Ale żeby nie było zbyt nudno, bo w końcu jezioro cały czas było te same, to codziennie zakładałam nowy kostium, a mam ich w swojej kolekcji cztery :D
Nie kupiłam ich wszystkich na raz, bo jak to bywa z kolekcjami, szukamy do niej egzemplarzy nie powtarzalnych ;)
To jest pierwszy kostium, który kupiłam. Mam go już od ładnych paru lat, a nadal nie stracił koloru, mimo, że kosztował mnie chyba 20zł i nie pochodzi z żadnej znanej firmy ;)

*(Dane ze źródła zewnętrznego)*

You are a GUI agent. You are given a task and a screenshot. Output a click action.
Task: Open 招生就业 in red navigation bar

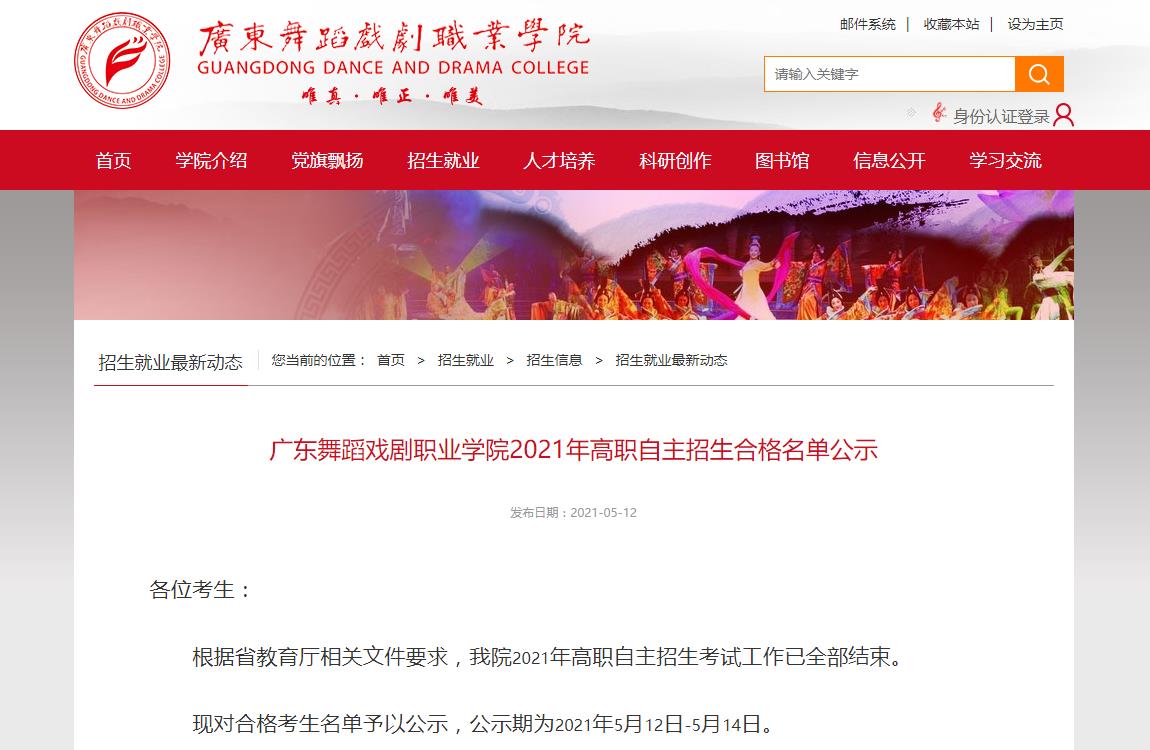[x=443, y=161]
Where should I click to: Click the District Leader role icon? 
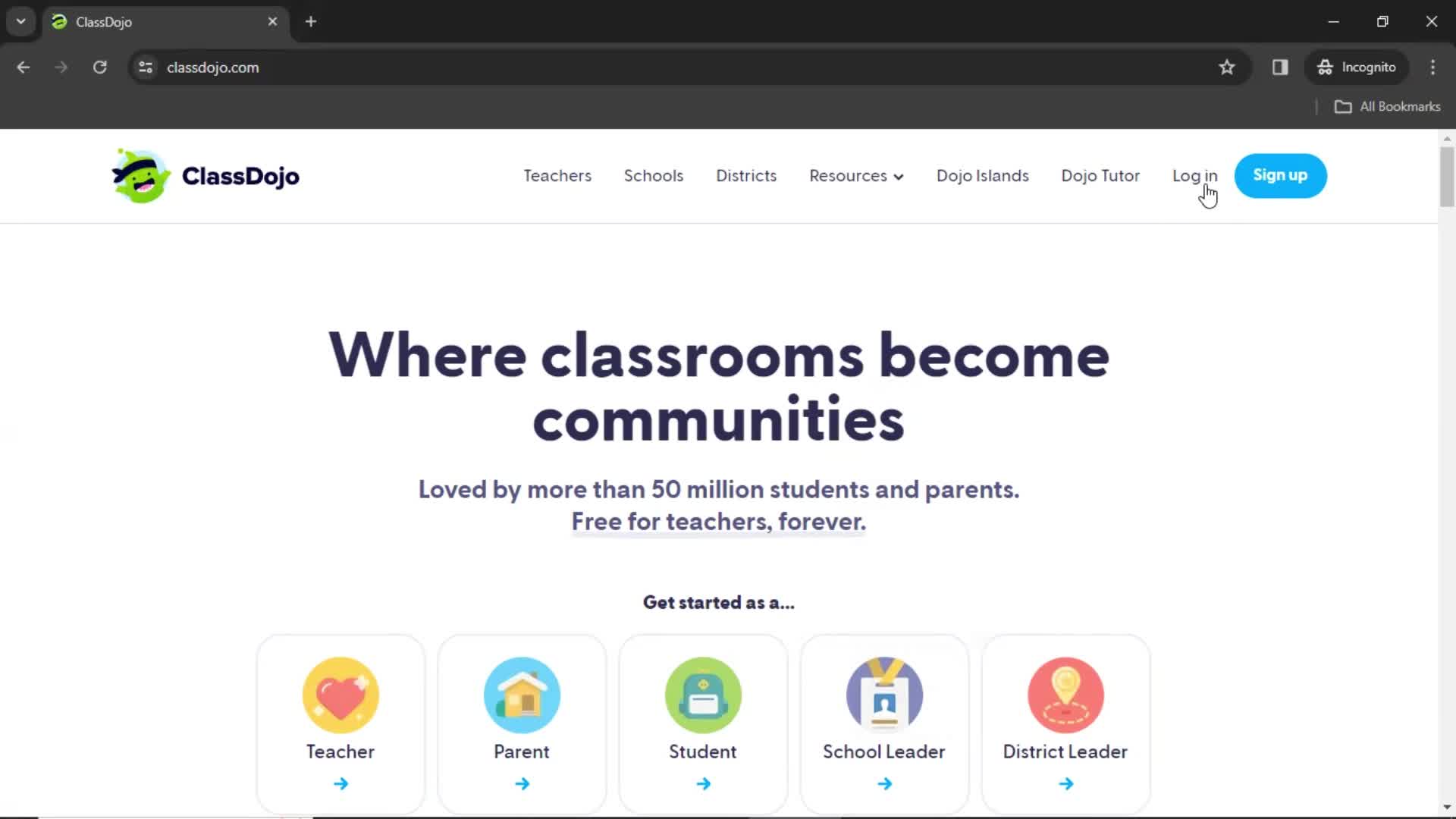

Kolejny kostium, tym razem z H&M :) Kupiła go moja siostra, ale w domu okazało się, że kolor jej nie leży i oddała go mnie :P I tak zamiast zapłacić 80zł za kostium, dostałam go za tabliczkę czekolady i"dziękuję" :) Okazał się idealny, jeśli chodzi o rozmiar, a do tego ma cekiny, które wyglądają, jak rybia łuska, a ja gdy pływam czuję się, jak syrena :D
Ten kostium jest idealny do opalania :D Nie ma ramiączek, więc dekolt mam równo opalony :) Nie pływam w nim, bo jest biały i pewnie wszystko byłoby widać, ale nie pływam w nim też, dlatego że boję się, że zmieni kolor pod wpływem wody czy to z jeziora, czy to z morza. A najlepsze w nim jest to, że kupiłam go na przecenie w New Yorkerze za około 8zł (góra i dół kosztowały po 3,95zł :P) , więc nie mogłam go nie kupić :D
To monokini kupiłam w H&M przypadkiem. Co prawda od dawna myślałam o kostium jednoczęściowym, ale nie mogłam znaleźć idealnego, a jak już jakiś widziałam, to był cholernie drogi :P To monokini kupiłam na przecenie za 20zł! Akurat byłam w H&M z przyjaciółką i przypadkiem poszłam zobaczyć kostiumy kąpielowe i znalazłam ten :D Mój numer był ostatni, więc nie mogłam nie wziąć, zwłaszcza, że tak mało kosztował :) Moja przyjaciółka też sobie taki kupiła, także teraz musimy gdzieś razem jechać i się przebierać za bliźniaczki ;)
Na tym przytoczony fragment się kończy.